The Pitfall with HKDF

However, I ran into a frustrating issue with HKDF, which cost me quite a bit of time. Looking back, the main reason was my unfamiliarity with the algorithm’s specifics. This led to mistakes when calling the interface provided by ring. My initial thought was simple: just supply the necessary inputs for HKDF, and it should work.

But the Prk::expand interface turned out to be unexpectedly cumbersome. Its info parameter, a byte array, has a somewhat archaic assembly process. If this were C code, I wouldn’t have minded. But since it’s Rust, I feel like ring could at least provide a simple wrapper instead of leaving me to figure out how to construct it myself. 😭

It took me some time digging through the implementation in the rustls crate to get a better idea of how to use it. The documentation for the related interface was also quite sparse, offering no explanation about the info parameter and only linking to the HKDF RFC. It seems ring assumes only security professionals would use it—clearly not expecting someone like me, a security novice, to dabble with it.

Challenges with the TLS 1.3 RFC

Another source of frustration was the TLS 1.3 RFC’s description of HKDF derivation details. It’s very concise, which isn’t exactly beginner-friendly for someone who just wants to quickly implement a prototype of TLS 1.3 HKDF key derivation.

To be clear, I’m not saying the RFC is poorly written—on the contrary, it’s excellent. But for me, understanding it required extra time. I also had to print every key at each stage and compare them with OpenSSL’s implementation to get the code working.

A particularly helpful resource was the TLS 1.3 key generation example. This document saved me a lot of effort. To be honest, I found it by brute-forcing a Google search with the hex representation of a fixed key used in the early stages of TLS 1.3. 😉

Cutting Corners for Learning

In the end, to complete the handshake process, I ensured the client’s finished message was generated strictly according to the RFC. This guaranteed no validation issues on the peer’s side.

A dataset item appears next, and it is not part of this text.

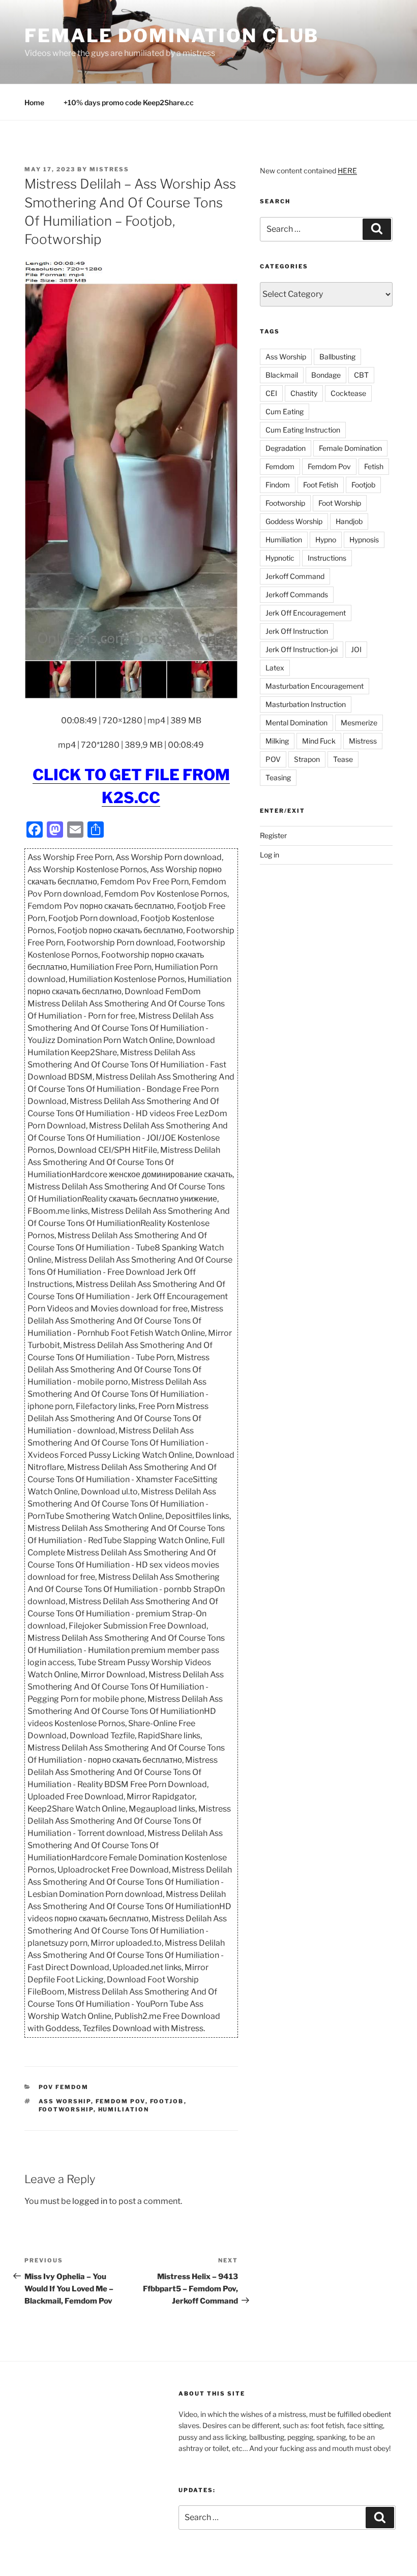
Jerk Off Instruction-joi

However, I skipped verifying the certificate and finished messages sent by the server. As I mentioned earlier, this project is just a learning tool. Perhaps one day I’ll get serious and adopt a robust, efficient, and well-known SSL library to support feather-quic properly.

Epilogue

At this point, the QUIC handshake is almost complete. The only remaining part related to QUIC-TLS is the most challenging and interesting aspect: 0-RTT implementation. However, before diving into 0-RTT, I want to finish implementing QUIC ARQ because, without a retransmission confirmation mechanism, QUIC can't truly be considered functional. Once I complete the basic functionality of QUIC, I'll revisit and tackle the highly intriguing 0-RTT.

Also, I need to carefully plan how to test all the edge cases, as many scenarios are quite difficult to test. But I'll tackle that work as I move forward with implementing additional features.

Here are the related PR and branch for this article’s implementation. The progress has been delayed a bit, mainly because Overwatch China server relaunched, so I’ve been playing a bit every day. Additionally, I’ve been trying out Marvel Duel (learning new games is way harder than learning new technologies, really 😅), and I still haven’t completed my Diablo IV Season 6 battle pass tasks. This past weekend, I couldn’t resist and stayed up late watching Slow Horses Season 3 and 4—it was exhausting 😭.